**WORK REQUIRED**
Nothing but the lines below from the one containing "You are a computer-use agent." through the one containing "Open the AI" should appear in the answer, exact and without pictures.

**DATA EXCERPTS**
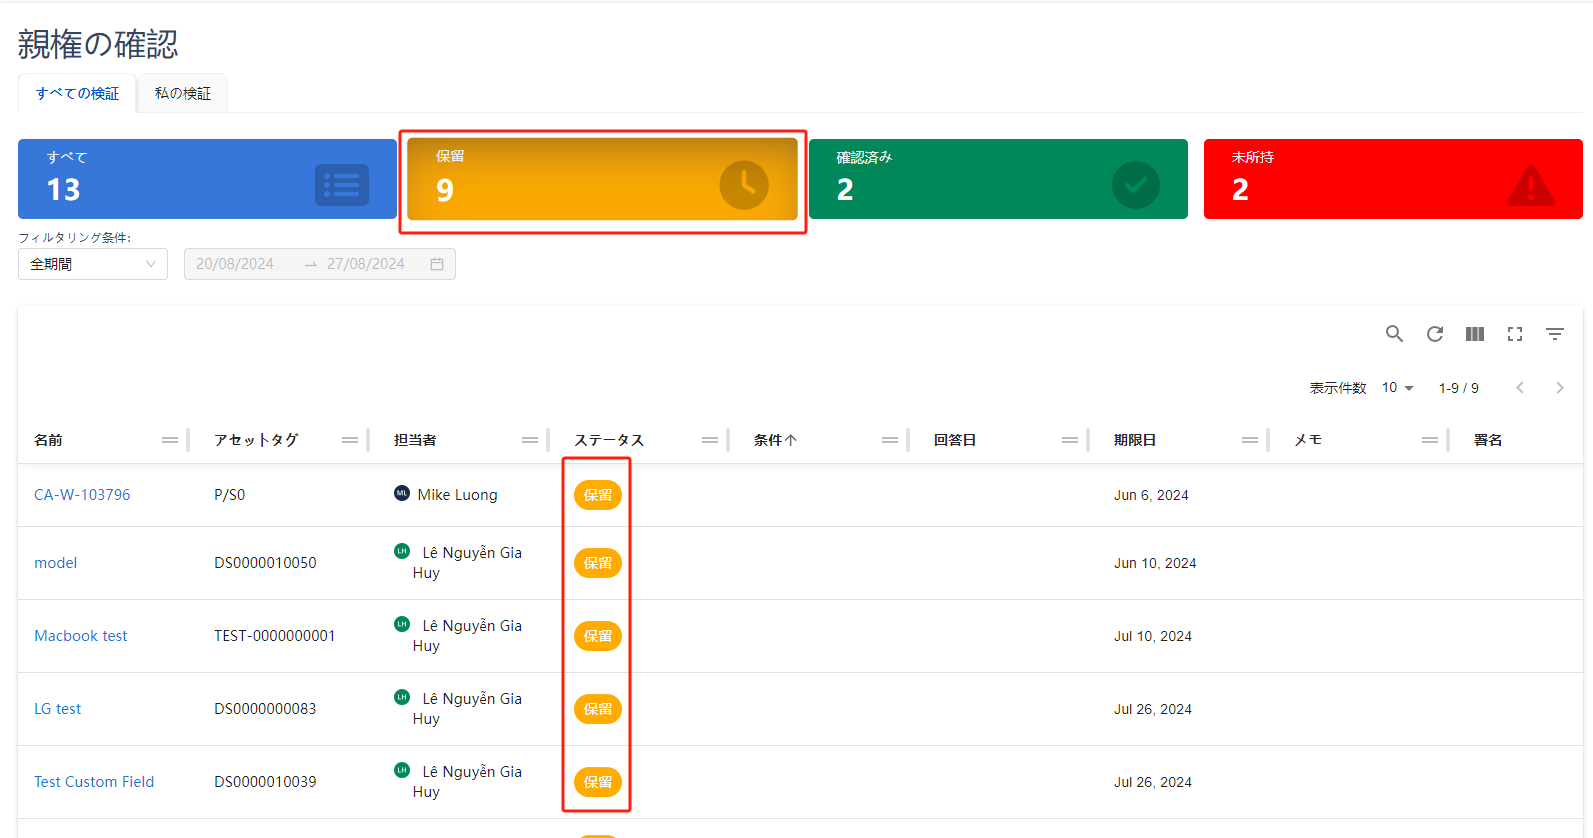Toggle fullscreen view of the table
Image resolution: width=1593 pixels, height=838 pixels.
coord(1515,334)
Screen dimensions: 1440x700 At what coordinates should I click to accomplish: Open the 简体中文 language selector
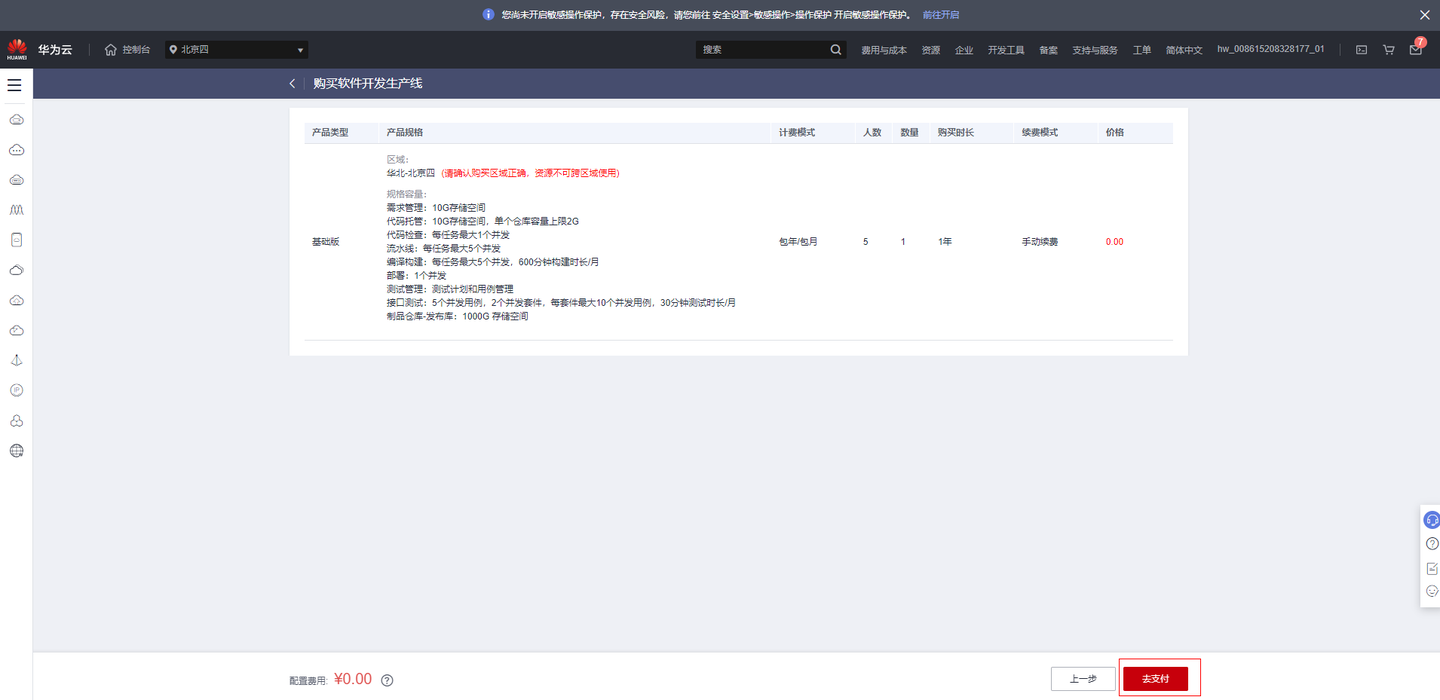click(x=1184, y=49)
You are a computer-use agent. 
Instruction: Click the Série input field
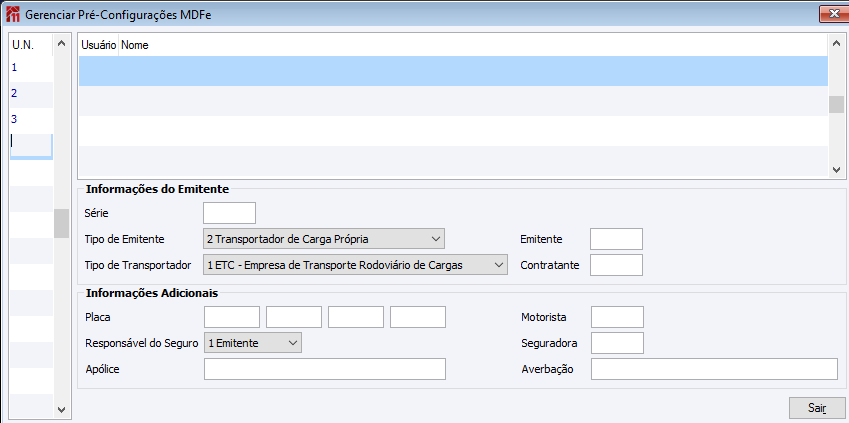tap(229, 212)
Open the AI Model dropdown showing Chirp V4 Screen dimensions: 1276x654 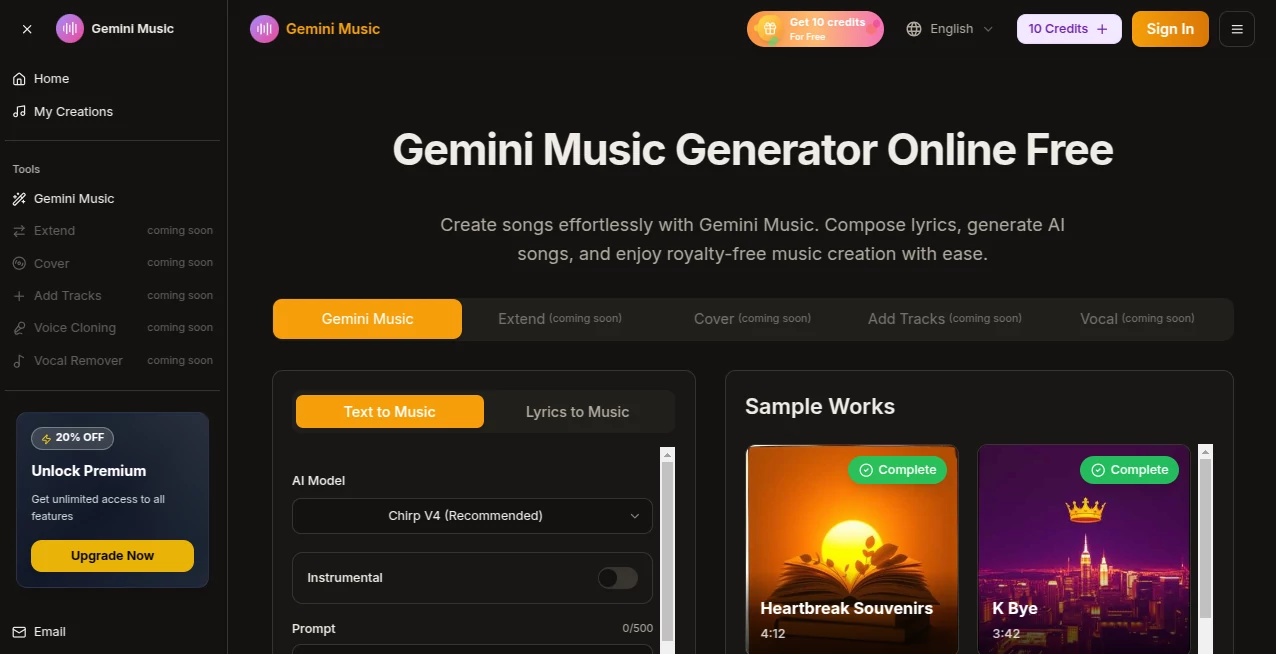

* * *

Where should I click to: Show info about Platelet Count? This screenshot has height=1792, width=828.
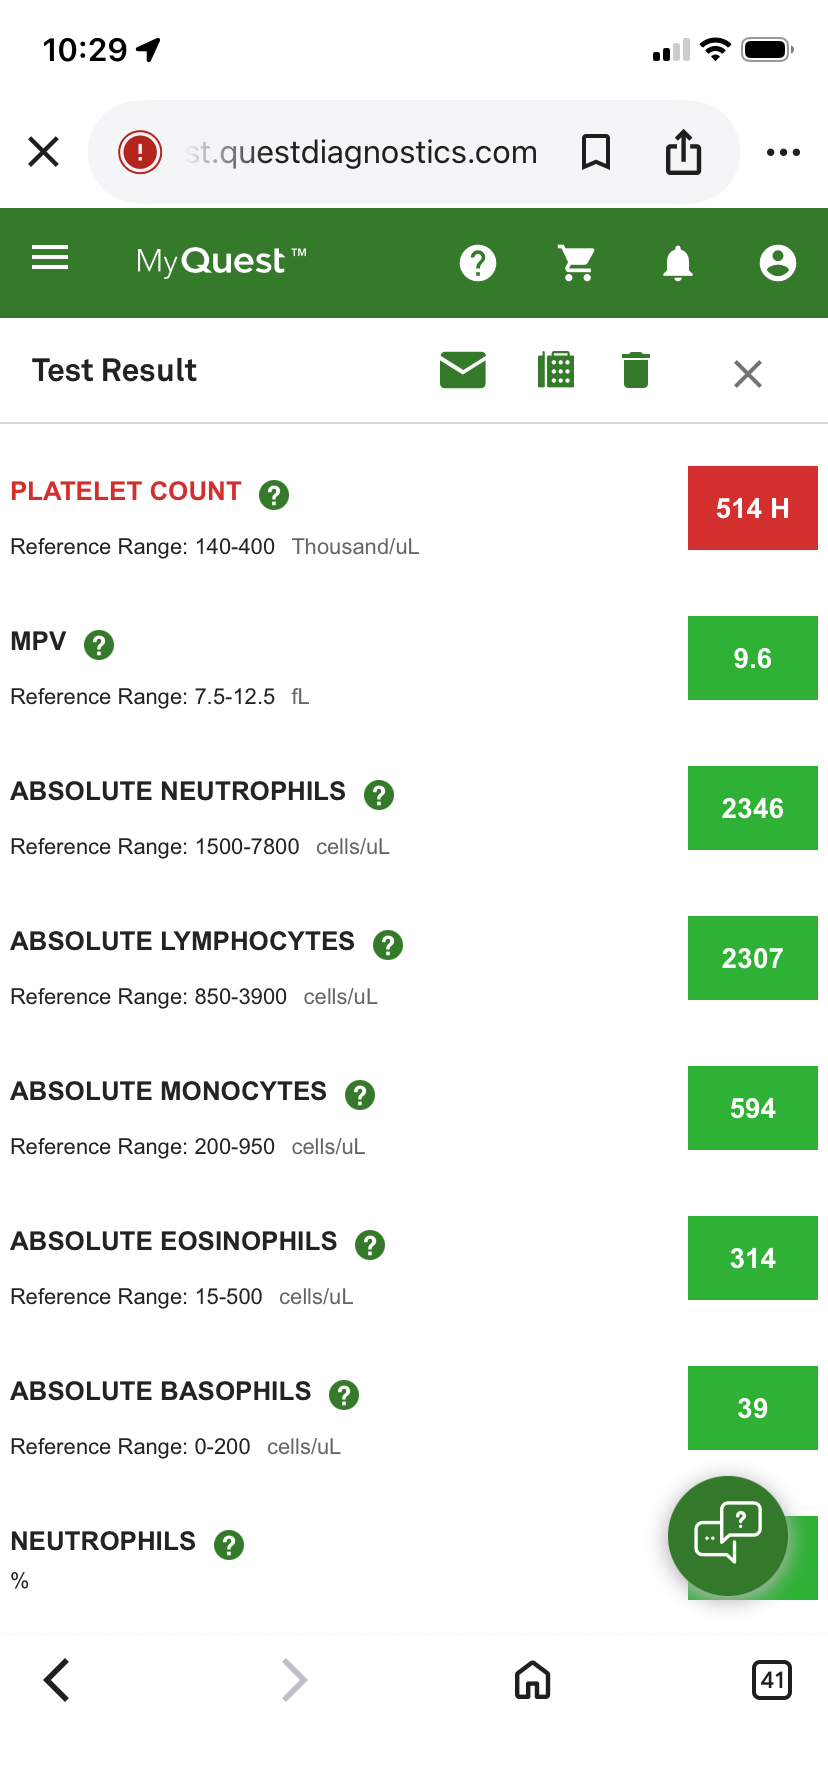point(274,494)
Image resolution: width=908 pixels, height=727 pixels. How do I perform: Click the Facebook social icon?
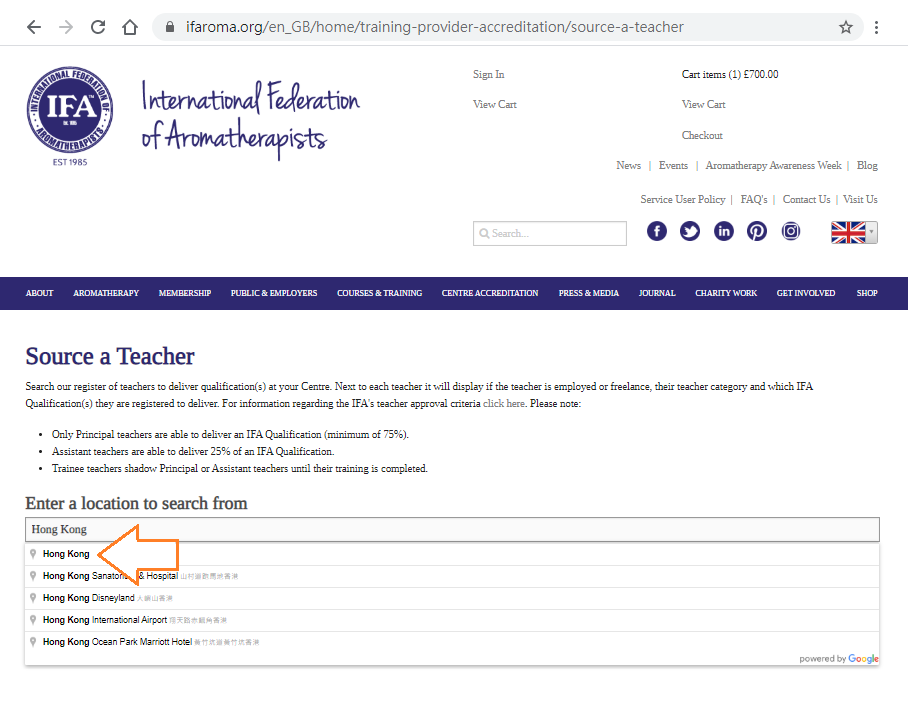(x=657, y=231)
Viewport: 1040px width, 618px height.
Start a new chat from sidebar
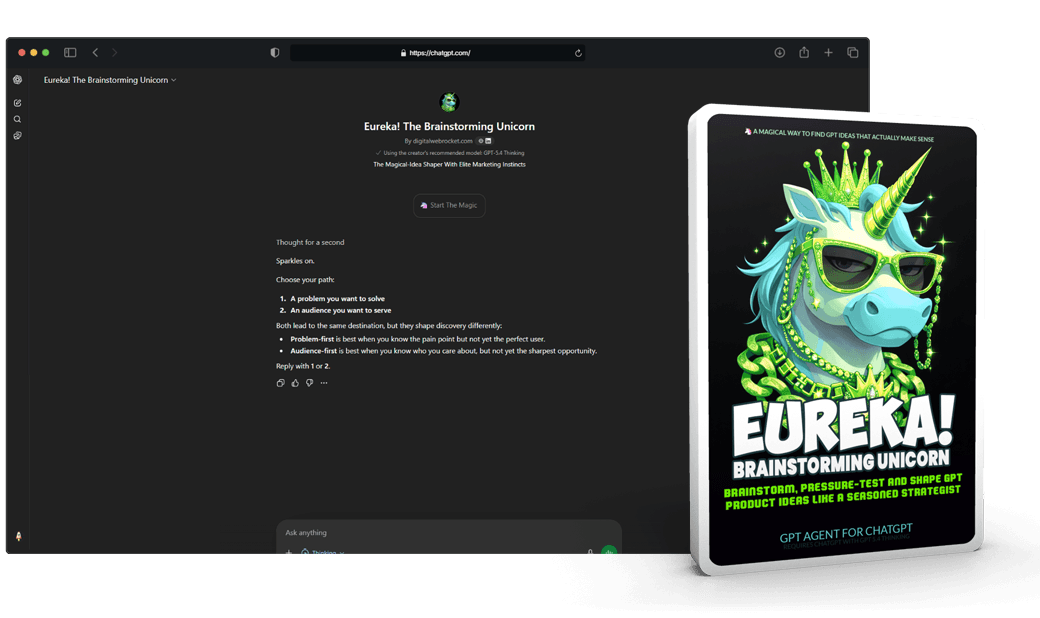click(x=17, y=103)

**EXPECTED ANSWER**
You are a computer-use agent. 
Instruction: Click the Série input field
tap(229, 212)
Open the AI Model dropdown showing Chirp V4 Screen dimensions: 1276x654 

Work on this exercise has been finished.